_Your assignment:_ Each line in the records below, from the one that contains "Instruction: Select the History" to the one that contains "Select Tableau de bord in sidebar", should be reproduced exactly, the first and last included.

Pixel coordinate grounding data
------------------------------------

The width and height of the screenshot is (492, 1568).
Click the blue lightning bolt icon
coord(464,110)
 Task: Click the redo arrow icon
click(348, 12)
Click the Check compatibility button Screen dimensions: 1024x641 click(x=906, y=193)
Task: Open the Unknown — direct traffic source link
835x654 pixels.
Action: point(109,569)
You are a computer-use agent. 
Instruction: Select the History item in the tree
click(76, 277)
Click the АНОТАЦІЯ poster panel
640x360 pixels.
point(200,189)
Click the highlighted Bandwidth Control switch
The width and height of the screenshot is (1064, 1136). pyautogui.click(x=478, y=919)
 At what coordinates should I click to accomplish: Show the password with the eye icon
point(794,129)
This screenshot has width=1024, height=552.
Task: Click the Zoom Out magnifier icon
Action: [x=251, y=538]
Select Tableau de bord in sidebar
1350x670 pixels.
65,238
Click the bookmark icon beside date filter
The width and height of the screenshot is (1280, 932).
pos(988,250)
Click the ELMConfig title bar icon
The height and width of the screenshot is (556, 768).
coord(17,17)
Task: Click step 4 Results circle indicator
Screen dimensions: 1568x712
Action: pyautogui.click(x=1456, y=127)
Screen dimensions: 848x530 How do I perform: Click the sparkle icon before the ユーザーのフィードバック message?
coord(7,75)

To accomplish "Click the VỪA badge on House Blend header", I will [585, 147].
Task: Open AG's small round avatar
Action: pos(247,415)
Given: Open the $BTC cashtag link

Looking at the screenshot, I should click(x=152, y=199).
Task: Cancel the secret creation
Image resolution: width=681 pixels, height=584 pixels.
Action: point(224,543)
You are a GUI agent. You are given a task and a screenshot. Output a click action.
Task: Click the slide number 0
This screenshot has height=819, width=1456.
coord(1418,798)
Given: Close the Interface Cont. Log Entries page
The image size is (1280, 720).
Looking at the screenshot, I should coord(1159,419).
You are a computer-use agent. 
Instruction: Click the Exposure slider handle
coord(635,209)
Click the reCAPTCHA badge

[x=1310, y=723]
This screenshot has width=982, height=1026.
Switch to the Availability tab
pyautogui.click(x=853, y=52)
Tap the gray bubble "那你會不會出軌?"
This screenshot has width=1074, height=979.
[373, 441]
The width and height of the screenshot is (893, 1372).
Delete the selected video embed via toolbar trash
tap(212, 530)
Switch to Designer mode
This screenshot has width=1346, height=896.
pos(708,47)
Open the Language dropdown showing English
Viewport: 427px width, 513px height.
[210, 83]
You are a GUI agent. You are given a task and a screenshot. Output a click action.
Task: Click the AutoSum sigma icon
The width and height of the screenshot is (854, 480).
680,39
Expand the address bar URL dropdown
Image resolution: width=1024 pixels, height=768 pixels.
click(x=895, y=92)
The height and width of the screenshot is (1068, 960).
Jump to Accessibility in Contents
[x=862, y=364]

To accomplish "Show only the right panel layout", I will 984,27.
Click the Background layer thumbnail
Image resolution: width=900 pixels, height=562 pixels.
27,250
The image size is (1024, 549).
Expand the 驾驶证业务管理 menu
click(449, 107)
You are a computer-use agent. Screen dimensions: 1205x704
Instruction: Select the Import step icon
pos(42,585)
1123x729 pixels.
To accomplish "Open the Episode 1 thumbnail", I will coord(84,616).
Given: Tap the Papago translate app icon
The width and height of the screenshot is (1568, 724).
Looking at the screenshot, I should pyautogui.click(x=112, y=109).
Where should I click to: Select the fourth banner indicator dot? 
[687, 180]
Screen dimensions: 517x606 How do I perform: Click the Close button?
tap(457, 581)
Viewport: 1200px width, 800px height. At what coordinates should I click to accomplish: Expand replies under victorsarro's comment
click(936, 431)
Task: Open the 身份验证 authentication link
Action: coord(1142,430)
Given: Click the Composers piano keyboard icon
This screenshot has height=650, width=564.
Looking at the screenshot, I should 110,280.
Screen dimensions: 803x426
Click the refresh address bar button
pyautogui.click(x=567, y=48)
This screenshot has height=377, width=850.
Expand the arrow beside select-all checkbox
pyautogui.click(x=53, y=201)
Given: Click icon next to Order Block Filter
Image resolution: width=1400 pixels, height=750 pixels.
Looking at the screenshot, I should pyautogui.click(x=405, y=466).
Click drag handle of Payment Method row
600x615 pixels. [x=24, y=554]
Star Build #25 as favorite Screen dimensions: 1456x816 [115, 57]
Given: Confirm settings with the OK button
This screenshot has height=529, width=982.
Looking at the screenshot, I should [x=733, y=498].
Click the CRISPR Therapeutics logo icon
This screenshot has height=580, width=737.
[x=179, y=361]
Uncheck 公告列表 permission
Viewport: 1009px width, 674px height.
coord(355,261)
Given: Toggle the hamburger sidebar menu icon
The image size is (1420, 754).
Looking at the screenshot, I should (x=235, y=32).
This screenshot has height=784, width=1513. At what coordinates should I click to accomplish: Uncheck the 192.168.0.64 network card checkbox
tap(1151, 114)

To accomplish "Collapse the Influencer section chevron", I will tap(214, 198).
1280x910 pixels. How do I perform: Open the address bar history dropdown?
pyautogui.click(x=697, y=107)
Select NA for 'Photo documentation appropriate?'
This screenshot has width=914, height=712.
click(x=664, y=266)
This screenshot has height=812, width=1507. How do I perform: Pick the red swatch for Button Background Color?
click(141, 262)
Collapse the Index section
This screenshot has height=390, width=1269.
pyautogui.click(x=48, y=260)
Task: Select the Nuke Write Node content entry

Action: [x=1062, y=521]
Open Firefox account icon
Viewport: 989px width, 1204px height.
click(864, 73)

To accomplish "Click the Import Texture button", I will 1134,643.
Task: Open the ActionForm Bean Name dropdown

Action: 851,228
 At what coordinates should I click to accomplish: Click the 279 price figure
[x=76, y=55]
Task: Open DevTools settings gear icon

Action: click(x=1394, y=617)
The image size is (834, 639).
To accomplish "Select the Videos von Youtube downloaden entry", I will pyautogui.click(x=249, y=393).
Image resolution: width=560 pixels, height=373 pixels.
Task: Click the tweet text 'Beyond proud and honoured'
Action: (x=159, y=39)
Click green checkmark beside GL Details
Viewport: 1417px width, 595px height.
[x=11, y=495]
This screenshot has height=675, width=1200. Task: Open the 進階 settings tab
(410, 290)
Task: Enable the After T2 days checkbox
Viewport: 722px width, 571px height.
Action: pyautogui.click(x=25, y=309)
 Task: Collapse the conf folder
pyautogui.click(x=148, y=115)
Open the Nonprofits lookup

------------------------------------

_Exercise response:_
Instruction: Select the History item in the tree
click(76, 277)
Click the АНОТАЦІЯ poster panel
640x360 pixels.
point(200,189)
Click the highlighted Bandwidth Control switch
The width and height of the screenshot is (1064, 1136). pyautogui.click(x=478, y=919)
 At what coordinates should I click to accomplish: Show the password with the eye icon
point(794,129)
This screenshot has width=1024, height=552.
Task: Click the Zoom Out magnifier icon
Action: [x=251, y=538]
Select Tableau de bord in sidebar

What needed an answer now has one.